Star Wars and Modernism

film by John Powers, 2010

 

In March of 2010, sculptor John Powers approached me to score a film he was working on. The film, titled Star Wars and Modernism: An Artist Commentary, consists of a split-screen presentation of the 1977 George Lucas film Star Wars: A New Hope alongside an expansive art-history lecture given by Powers, complete with slides that appear underneath the film as it unfolds. The lecture re-interprets (or deliberately misinterprets) the film Star Wars as a complex, intertextual, deeply metaphorical meditation on postwar modernism in art and architecture, the Nixon administration’s “modernist” tendencies, and Lucas’ Oedipal relationship with film director Stanley Kubrick. Equating protagonist Luke Skywalker with earth artist Robert Smithson, the “light-saber” weapon with the sculptures of Dan Flavin, and the “Death Star” with the disastrous Pruitt-Igoe housing project in St. Louis, Powers weaves a grand cinematic conspiracy theory that recasts George Lucas’ film not as pop-culture Joseph Campbell but as a deep political and artistic allegory about postwar America.

Dubbed “fan nonfiction” by Powers, I was asked to provide music that was equally oblique and conspiratorial as a fitting accompaniment to his voiceover. I created a score for a mixed ensemble of piano, Farfisa electric organ, ARP 2600 synthesizer, and marimba that used hidden Markov modeling to algorithmically hybridize the film’s orchestral score, written and conducted by John Williams, with the 1970’s keyboard works of American minimalist composer Philip Glass. The resulting music contains the neo-Romantic harmonies and leitmotif melodies of Williams re-orchestrated using the pulsating rhythms and contrary-motion dominated counterpoint and keyboard performance practice of Glass.

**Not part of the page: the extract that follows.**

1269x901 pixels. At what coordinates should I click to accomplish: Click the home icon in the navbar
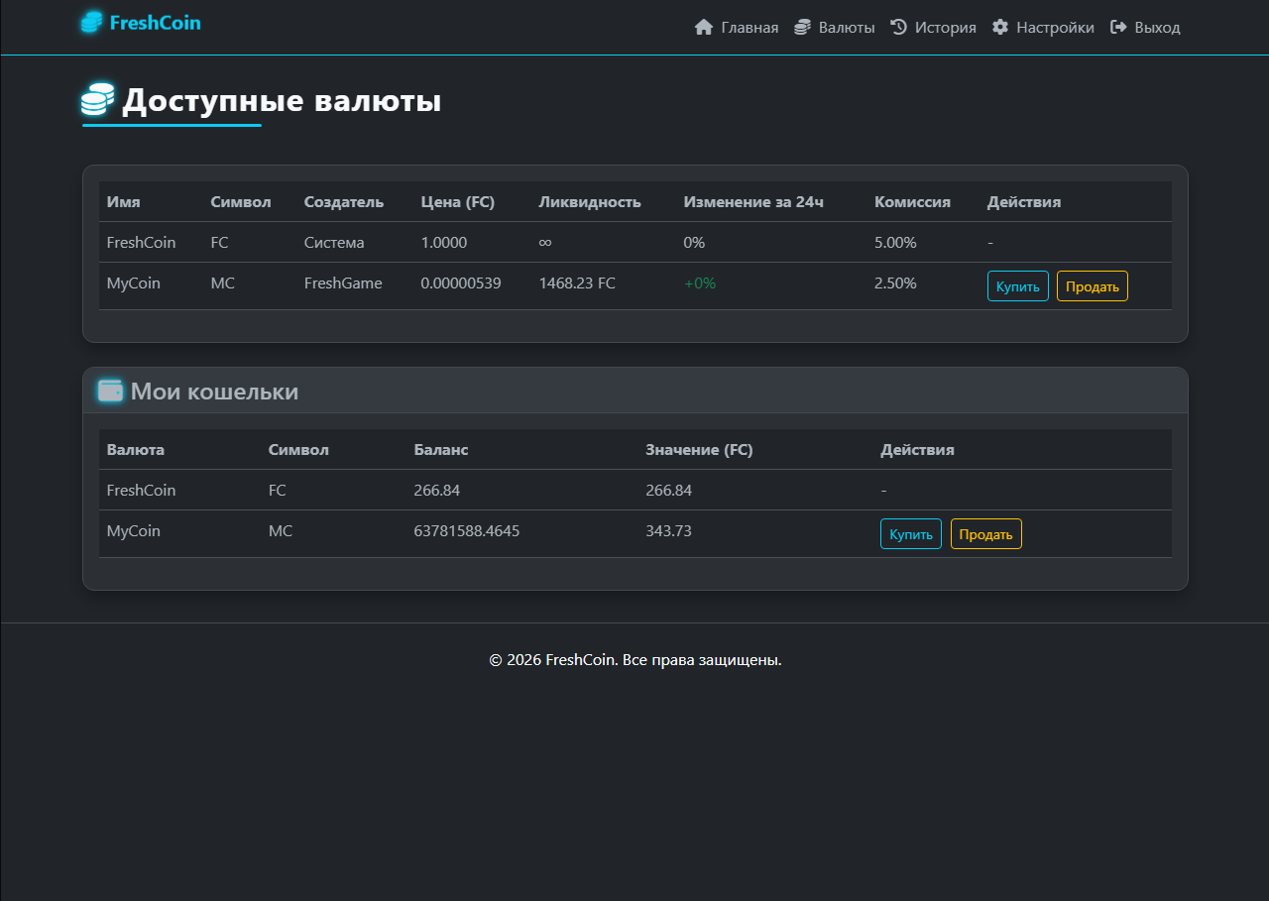coord(704,28)
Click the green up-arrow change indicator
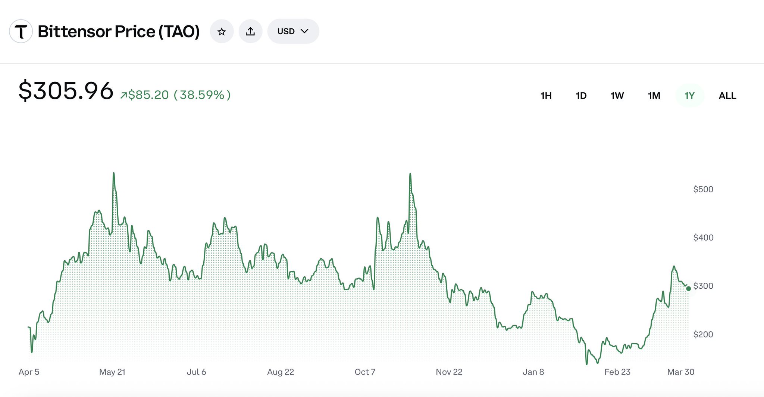 coord(123,96)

The score is presented, like the artist commentary, as historical fiction: it imagines a long-lost musical collaboration between Williams and Glass when they were both students at the Juilliard School in the late 1950s.

The project was funded with a production grant from Hyperallergic, produced in collaboration with the Public School and the Philoctetes Center in New York.